> **What is required**:
Look below for the line containing "Task: Click the blue"; from there through the line containing "Select the Financial", both lines included, please set down each line exactly and nothing else.

Data items:
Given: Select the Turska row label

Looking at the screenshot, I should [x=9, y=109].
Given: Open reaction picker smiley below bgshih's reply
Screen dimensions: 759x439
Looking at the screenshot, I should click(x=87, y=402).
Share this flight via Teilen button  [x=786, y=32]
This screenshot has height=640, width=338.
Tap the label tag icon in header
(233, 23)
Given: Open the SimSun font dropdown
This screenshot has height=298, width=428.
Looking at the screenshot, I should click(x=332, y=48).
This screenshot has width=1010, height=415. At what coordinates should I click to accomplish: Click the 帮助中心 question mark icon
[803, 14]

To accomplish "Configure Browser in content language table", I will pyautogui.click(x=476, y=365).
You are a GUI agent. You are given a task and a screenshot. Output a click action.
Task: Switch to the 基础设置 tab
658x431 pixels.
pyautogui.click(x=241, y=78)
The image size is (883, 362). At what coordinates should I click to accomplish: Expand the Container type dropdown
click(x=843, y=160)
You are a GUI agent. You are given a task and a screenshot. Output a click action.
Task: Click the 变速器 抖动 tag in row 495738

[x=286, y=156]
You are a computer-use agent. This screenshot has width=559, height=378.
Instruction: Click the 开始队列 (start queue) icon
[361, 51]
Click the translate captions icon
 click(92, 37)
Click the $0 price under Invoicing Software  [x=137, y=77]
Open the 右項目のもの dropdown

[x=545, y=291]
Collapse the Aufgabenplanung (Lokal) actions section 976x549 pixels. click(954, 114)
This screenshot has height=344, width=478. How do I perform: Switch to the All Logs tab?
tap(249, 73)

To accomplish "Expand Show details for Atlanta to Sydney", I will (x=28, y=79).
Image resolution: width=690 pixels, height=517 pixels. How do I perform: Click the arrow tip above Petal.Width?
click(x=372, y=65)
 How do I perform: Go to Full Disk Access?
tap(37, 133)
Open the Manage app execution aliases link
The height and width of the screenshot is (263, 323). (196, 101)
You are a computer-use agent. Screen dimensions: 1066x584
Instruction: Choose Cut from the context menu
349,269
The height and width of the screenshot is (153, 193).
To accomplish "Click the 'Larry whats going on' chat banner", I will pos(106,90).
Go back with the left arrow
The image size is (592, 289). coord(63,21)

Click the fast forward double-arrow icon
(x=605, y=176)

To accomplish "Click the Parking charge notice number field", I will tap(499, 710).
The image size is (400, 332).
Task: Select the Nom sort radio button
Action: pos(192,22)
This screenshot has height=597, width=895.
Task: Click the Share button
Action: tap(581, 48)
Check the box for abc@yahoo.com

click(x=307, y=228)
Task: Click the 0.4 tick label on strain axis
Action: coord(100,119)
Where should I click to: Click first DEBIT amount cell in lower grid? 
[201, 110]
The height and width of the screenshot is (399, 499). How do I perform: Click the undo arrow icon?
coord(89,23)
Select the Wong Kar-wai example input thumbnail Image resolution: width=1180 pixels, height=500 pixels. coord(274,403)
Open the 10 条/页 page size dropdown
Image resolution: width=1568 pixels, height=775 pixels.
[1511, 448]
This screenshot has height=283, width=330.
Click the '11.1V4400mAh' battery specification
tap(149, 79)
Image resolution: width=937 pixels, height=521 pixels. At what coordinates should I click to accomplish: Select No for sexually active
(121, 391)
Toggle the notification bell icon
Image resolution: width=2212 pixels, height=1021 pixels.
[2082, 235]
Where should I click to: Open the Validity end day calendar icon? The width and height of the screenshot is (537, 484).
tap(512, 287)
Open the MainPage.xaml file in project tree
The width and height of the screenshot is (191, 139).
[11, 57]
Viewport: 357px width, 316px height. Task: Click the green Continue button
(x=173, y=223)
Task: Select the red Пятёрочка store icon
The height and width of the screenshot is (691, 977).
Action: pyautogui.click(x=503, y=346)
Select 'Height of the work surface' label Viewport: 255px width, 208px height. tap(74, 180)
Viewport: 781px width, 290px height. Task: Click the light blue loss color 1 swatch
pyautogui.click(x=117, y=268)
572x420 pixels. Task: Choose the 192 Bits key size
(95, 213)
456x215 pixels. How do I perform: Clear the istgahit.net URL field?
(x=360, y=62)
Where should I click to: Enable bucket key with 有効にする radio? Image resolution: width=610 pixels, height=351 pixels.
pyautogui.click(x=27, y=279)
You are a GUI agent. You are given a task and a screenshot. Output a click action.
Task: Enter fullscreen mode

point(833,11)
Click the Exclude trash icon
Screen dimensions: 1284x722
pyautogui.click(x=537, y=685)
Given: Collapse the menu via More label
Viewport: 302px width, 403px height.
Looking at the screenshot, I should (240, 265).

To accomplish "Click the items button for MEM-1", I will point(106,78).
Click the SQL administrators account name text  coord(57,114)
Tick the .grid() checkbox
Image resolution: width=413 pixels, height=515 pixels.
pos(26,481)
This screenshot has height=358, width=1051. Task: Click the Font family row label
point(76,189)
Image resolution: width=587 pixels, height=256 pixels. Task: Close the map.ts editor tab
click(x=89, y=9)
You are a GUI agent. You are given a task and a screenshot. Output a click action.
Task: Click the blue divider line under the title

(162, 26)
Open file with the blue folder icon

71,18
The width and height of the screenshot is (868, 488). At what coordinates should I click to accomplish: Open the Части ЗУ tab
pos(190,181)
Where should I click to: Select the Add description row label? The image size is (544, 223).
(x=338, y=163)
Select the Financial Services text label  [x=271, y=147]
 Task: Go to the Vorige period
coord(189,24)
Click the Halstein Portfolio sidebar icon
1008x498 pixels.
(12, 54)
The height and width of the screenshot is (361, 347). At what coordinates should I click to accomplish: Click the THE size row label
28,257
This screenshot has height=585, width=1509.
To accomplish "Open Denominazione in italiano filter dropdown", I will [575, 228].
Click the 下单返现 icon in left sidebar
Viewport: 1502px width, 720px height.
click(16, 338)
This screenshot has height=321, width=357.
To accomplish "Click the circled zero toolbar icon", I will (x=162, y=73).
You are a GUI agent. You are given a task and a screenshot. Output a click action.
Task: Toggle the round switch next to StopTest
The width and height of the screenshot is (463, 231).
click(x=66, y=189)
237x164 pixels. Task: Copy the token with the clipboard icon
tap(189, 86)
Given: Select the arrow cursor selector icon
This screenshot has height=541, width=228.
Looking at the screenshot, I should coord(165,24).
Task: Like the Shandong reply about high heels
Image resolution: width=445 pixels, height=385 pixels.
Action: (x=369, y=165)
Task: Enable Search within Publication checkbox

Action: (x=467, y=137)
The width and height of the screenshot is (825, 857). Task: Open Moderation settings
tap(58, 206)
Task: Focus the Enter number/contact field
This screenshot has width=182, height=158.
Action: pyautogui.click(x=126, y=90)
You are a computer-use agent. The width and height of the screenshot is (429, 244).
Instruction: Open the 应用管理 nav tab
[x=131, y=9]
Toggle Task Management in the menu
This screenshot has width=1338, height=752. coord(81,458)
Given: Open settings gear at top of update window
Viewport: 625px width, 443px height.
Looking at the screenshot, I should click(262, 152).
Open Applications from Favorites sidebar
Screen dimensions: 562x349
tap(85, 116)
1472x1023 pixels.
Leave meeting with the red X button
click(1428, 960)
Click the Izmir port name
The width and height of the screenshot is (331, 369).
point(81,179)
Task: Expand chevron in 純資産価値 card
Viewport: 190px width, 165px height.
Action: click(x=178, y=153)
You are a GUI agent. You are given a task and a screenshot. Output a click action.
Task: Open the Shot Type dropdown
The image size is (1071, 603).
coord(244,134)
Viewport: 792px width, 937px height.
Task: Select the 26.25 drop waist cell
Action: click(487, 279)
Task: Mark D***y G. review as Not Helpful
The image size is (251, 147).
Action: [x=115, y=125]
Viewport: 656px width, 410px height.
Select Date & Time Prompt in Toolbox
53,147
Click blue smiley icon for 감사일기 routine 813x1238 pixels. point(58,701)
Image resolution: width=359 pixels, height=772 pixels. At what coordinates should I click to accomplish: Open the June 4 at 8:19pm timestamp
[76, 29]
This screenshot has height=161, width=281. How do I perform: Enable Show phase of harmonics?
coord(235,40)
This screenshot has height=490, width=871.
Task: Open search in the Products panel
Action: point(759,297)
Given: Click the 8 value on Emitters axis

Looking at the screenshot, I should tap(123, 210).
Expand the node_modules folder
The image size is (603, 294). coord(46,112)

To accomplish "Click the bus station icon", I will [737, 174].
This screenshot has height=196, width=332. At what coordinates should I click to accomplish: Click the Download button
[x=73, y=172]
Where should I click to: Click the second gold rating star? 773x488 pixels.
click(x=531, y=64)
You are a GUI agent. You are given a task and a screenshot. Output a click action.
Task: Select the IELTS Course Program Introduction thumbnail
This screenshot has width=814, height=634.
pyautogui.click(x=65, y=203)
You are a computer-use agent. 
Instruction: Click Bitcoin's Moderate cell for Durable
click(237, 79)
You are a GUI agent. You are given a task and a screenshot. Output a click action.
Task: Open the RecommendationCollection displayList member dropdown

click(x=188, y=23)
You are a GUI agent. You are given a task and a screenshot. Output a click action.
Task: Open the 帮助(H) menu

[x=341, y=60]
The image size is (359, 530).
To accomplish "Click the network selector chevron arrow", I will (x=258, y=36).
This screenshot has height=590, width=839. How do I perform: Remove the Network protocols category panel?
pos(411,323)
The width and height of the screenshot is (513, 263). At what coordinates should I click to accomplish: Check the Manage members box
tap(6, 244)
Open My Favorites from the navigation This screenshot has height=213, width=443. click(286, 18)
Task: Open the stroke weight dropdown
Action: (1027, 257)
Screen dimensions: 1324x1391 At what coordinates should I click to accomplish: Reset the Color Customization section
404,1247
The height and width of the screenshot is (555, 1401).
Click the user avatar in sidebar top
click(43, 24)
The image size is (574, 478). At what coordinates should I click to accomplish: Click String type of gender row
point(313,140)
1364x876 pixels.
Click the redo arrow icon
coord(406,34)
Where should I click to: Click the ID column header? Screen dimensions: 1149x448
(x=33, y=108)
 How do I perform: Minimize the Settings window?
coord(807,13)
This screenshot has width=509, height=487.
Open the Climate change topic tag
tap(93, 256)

> **Response box**:
Task: Click the blue divider line under the title

(162, 26)
Open file with the blue folder icon

71,18
The width and height of the screenshot is (868, 488). At what coordinates should I click to accomplish: Open the Части ЗУ tab
pos(190,181)
Where should I click to: Select the Add description row label? The image size is (544, 223).
(x=338, y=163)
Select the Financial Services text label  [x=271, y=147]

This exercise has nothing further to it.